One of the advantages of finally going through boxes I packed up 3 1/2 years ago when we moved to Woodland Hills is that I found a few things I'd been wondering about, and some things I didn't know I had.

The eight hundred-dollar bills were spread between 4 envelopes given to Rob and me by my dad.  The cash was what he used to call "WAM" which stood for "Walking-Around Money."  (Funny, until this moment, when I actually had to write out the word "WAM" I thought it was spelled "WHAM" but that doesn't make sense, does it?)

More important, though, than the WAM were the poems that accompanied it.  Each Easter and Christmas, he would write customized poems that he termed "topical."  He would work in whatever events or activities or funny stories that had just happened in our lives.  And the rhyming was painfully and admittedly awful.  I noticed that in his last Christmas poem, he had the audacity to rhyme the name "Johnny Cash" with, yes, the word "cash."  That was his idea of a perfect (meaning funny) rhyme.  I had no idea that any WAM still existed, so that was a nice surprise.  But the poems were the real treasure.  Someday I'll assemble them all into a blog post.

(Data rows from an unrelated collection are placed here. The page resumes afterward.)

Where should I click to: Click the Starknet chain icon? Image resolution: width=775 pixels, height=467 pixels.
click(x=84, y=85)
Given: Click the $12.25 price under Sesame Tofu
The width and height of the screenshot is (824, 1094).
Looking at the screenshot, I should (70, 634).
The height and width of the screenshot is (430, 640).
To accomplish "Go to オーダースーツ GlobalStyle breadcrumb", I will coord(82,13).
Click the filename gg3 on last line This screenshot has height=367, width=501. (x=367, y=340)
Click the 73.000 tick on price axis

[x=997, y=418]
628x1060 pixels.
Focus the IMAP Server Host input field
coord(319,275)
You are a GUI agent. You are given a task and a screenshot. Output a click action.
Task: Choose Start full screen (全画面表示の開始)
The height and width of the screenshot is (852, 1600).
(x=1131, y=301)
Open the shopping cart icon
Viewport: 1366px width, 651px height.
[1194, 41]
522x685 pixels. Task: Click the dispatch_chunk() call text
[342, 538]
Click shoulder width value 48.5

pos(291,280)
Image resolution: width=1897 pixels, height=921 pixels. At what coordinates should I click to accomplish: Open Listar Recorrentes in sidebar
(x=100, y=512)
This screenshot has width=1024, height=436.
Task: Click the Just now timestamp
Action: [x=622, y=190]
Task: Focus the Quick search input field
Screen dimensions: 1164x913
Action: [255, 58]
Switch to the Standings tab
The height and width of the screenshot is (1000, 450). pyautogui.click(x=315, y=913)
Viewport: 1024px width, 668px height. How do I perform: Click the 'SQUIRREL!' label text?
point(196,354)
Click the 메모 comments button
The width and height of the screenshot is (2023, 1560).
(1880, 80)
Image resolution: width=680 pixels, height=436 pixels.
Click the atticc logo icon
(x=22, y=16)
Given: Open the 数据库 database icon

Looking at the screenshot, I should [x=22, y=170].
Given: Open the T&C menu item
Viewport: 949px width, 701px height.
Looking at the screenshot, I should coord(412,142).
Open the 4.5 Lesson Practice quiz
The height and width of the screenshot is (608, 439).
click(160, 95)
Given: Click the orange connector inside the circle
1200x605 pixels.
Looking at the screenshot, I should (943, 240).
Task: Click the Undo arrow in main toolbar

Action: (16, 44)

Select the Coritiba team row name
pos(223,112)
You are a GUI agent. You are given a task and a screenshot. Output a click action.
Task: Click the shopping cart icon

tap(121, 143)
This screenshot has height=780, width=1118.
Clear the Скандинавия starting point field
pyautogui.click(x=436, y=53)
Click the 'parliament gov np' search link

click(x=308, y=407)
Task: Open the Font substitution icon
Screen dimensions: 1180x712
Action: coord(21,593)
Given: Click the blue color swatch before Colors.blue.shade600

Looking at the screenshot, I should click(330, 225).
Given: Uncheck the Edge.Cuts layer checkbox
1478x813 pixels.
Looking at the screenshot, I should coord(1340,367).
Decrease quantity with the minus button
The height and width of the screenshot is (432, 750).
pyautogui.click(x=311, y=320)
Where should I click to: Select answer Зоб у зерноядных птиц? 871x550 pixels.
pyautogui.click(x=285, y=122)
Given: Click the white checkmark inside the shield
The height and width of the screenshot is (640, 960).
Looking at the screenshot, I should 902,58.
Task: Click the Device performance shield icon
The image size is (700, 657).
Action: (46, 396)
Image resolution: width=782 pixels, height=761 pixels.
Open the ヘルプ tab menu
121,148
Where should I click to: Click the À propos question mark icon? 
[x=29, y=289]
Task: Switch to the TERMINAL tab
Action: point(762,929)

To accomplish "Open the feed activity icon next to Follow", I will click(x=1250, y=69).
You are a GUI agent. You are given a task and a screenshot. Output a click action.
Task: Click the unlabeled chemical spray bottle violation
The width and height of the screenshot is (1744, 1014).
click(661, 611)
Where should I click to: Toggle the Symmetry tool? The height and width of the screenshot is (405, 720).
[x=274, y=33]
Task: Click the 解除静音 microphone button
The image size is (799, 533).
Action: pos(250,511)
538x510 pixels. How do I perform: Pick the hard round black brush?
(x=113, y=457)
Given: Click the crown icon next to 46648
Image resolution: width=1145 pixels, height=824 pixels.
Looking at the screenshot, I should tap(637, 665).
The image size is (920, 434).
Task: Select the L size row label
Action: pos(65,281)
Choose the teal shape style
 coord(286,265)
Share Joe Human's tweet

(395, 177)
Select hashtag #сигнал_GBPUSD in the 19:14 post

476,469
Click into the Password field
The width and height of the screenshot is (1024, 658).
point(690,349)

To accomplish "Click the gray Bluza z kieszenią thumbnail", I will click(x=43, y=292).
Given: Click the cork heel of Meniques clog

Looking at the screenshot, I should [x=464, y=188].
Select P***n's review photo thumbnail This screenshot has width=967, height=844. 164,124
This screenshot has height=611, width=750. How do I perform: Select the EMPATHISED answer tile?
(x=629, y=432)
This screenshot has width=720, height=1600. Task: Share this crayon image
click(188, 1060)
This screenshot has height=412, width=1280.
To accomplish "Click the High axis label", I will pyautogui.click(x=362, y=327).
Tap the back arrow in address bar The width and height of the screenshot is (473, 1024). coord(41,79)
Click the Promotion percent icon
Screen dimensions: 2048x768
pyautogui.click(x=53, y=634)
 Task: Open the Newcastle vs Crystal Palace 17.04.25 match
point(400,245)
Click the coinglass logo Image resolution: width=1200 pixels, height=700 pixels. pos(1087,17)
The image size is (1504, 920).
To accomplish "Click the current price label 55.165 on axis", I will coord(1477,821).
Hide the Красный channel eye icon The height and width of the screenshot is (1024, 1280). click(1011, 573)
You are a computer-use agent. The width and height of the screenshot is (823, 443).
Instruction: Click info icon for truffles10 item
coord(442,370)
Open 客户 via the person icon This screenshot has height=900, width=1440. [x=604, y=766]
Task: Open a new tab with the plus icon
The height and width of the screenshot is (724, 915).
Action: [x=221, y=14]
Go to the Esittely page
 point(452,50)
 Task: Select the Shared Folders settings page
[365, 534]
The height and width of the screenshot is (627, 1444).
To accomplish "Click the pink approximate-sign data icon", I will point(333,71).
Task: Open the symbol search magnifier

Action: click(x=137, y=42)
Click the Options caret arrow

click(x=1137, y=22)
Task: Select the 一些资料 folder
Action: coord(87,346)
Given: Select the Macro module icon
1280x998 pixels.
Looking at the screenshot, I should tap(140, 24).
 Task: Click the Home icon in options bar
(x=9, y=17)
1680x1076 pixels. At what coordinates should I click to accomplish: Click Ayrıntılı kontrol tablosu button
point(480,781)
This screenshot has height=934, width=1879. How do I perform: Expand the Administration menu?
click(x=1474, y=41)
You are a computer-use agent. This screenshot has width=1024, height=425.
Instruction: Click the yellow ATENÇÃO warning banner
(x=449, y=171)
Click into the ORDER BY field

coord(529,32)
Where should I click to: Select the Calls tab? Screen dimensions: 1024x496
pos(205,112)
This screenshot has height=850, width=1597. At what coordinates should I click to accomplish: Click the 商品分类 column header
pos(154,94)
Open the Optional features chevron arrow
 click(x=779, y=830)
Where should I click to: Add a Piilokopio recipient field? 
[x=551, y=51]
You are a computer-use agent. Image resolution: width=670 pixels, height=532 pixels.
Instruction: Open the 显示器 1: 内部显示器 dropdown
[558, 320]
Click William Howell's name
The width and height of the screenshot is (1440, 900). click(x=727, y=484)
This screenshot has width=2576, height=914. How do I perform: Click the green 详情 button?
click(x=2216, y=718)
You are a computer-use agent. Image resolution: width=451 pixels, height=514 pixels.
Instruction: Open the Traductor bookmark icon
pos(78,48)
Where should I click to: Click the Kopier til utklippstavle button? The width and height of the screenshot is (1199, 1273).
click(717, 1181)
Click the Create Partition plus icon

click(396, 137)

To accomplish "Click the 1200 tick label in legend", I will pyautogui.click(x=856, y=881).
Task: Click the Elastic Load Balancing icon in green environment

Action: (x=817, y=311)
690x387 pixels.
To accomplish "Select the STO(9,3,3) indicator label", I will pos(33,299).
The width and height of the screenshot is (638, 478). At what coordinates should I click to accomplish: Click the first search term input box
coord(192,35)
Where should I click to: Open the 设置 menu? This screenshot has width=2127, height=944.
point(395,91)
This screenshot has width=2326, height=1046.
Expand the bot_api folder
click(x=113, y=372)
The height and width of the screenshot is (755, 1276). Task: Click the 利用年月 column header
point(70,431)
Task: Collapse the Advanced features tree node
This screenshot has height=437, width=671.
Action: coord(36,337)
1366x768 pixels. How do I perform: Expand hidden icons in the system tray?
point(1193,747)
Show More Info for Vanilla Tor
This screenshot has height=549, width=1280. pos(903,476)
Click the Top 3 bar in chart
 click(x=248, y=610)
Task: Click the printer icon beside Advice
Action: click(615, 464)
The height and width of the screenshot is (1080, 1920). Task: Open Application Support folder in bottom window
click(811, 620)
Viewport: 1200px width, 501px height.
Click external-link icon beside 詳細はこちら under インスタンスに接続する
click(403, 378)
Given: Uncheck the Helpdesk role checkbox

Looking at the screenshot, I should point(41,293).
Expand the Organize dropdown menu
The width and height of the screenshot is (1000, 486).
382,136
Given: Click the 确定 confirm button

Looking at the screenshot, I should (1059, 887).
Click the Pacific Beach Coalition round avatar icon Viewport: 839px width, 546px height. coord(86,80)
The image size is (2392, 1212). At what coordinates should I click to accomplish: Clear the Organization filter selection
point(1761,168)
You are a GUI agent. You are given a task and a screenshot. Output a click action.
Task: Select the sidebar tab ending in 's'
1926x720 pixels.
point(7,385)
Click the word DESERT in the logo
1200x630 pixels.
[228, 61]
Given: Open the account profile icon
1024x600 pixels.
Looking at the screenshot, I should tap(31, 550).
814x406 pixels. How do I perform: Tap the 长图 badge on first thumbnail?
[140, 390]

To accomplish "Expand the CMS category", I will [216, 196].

Along with the found WAM was daughter Emily's gun.  This was also a gift from my dad.  For several years, he and Emily attended the Civil War Institute in the summers at Gettysburg.  My dad had loved the Civil War and had, through uncle Jack, befriended the head of the Institute, Gabor Boritt.  It was through this love of the Civil War and of Gettysburg that Em decided to go to college there and eventually she became Gabor's research assistant and also worked for the Institute's summer program.

But I digress.  Back to the gun.  It's a Smith & Wesson Model One and a Half.  A 7 shot 32 rimfire second issue, made around 1868.  We know it's second issue by its round barrel, fluted cylinder, birds head grip, and serial number of 125297.  I googled it to make sure.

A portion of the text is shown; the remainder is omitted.